01:39:58.740This was caused by the drugs Nick Reiner was taking.
01:40:02.380And if the trial does go that way, I think a lot of Americans for the first time are going to be presented with a cannabis psychosis violence connection for the first time.
01:40:13.680But, yes, there are many, many of these cases.
01:40:17.280And, you know, unfortunately, a lot of them are very hard to read about because, again, often the violence is against, you know, it's against somebody's parents.
01:40:26.960Or worse, the worst of all is when it's against children.
01:40:29.460And so I think our tendency as a society is just to turn away and say, well, this person was just crazy or this person was just evil and not to realize that we have opened up, you know, sort of the gates on this by encouraging cannabis use by vulnerable people.
01:40:46.300And, you know, what else, because we scratch our heads and we say, why, why, why do we see so many school shootings now, so many mass shootings now?

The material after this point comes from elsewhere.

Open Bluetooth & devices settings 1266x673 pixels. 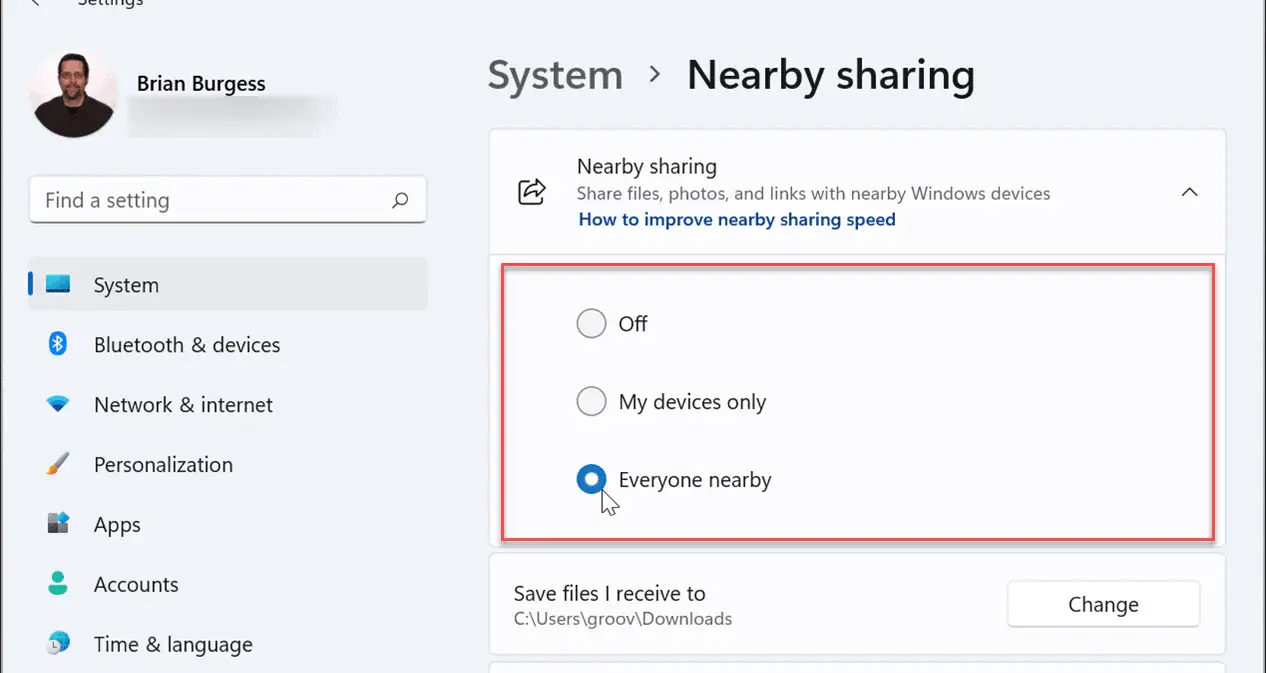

01:40:53.760And, you know, without even knowing who did the shooting in in ninety five percent of the cases, you can tell it's going to be a young man between the ages of 18 and 25 who probably didn't have too terrible childhood, but had some sort of a psychotic break.
01:41:08.500I mean, you can kind of take it to the bank.
01:41:10.540And no one's talking about this, Alex.
01:41:12.760Nobody's saying like maybe they're a little older.
01:41:15.000Or, you know, I can tell you this, when whenever there's a woman and it is very rare that it's a woman, I don't mean a trans woman, I mean, you know, an actual woman.
01:41:23.640It's even more likely because women, as a rule, don't commit that kind of violence.
01:41:28.020So there's almost always psychosis involved.
01:41:31.180No one's talking about the fact that what else has happened during this time that we've seen these school shootings and these mass shootings rise, that the increase of THC in in marijuana and the increased use of cannabis in gummies and in cigarettes.
01:41:46.960And on top of it, the Adderall is interesting because we've seen ADHD or at least, you know, diagnoses of it skyrocket, which almost always comes with a possible prescription for Adderall.
01:41:58.380And I'll bet you most parents have no idea that if they put their kid on Adderall, they need to be really careful about making sure he does not or she does not also get into pot.
01:42:08.880I mean, I think I think unfortunately most parents or a lot of parents, too many parents who turn to Adderall or Vyvanse or any of the ADHD, the stimulant drugs, don't realize that what they're giving their kids is amphetamine.
01:42:21.620And, you know, it's either amphetamine or something so chemically close that it might as well be amphetamine.
01:42:27.320And I just I mean, other countries don't do this, Megan.
01:42:30.440In France, the prescription rate of amphetamine is about one thirtieth of what it is in the U.S.
01:42:38.080And again, it's not because these aren't rich countries, not because they don't have access to health care.
01:42:42.160They just don't have a societal compulsion to give people amphetamine, to give kids amphetamine.
01:42:49.480And I'll tell you something else about this.
01:42:50.980There's a great book called Dope Sick.
01:42:53.380And, you know, we've not really talked about opioids, which is the other terrible crisis in this country.
01:42:58.520But Dope Sick is about the opioid epidemic in, you know, in southwestern Virginia and West Virginia.
01:43:05.020You know, it's about 10 years old, but still a very good book.
01:43:08.320And one of the things as you read Dope Sick is the woman who wrote it says, well, this child started with, you know, an ADHD diagnosis.
01:43:31.260It may give you a little more energy, but it'll also give you more focus.
01:43:33.480What you're telling that child is the answer to your problems comes in a pill.
01:43:39.260And so what do you think that child's going to do five years later when they're at some party and some friend of theirs is like, hey, I've got some, you know, I've got some Xanax or I've got some Vicodin.
01:43:49.220Yeah, and they're feeling maybe socially awkward.